[Your instructions]
Copy out the lines from the one containing "Tap the Estimated revenue total ₹81,491.09" through the end of the lines, keeping each exactly as it is.

[Data section]

--------------------------------------------------

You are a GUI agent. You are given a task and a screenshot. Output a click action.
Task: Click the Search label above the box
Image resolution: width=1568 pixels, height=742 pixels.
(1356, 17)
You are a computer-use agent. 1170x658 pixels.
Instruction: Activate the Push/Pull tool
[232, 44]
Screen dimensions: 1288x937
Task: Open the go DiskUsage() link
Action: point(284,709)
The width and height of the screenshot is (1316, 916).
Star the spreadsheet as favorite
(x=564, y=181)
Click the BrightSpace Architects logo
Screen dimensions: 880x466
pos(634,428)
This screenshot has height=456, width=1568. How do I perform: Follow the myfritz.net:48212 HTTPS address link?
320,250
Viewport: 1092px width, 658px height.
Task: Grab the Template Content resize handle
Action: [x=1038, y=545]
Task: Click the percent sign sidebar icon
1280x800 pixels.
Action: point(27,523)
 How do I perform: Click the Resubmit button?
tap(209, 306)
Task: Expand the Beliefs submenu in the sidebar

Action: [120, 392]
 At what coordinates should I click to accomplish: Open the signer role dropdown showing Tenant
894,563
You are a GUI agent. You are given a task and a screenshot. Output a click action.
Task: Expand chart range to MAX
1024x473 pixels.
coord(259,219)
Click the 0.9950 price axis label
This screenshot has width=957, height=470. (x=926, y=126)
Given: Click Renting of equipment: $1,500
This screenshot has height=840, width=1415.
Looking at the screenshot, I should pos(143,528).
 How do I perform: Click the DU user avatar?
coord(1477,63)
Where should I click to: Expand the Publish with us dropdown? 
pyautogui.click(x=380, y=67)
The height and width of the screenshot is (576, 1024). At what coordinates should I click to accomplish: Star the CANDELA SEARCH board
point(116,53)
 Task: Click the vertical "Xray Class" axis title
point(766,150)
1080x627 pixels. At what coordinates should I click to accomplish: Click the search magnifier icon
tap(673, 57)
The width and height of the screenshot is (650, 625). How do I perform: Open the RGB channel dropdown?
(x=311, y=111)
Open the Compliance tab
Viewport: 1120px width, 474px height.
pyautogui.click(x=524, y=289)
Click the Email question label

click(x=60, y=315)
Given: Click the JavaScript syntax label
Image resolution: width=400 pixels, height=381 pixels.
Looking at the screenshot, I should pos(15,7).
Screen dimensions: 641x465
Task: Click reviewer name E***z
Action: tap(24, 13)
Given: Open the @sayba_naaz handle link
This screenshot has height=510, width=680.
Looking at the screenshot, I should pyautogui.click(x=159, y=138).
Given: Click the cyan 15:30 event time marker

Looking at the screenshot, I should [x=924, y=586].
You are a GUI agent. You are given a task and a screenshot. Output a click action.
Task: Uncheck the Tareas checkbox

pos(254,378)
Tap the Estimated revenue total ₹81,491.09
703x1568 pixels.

--------------------------------------------------

[Reply to the task]
Tap the Estimated revenue total ₹81,491.09
703x1568 pixels.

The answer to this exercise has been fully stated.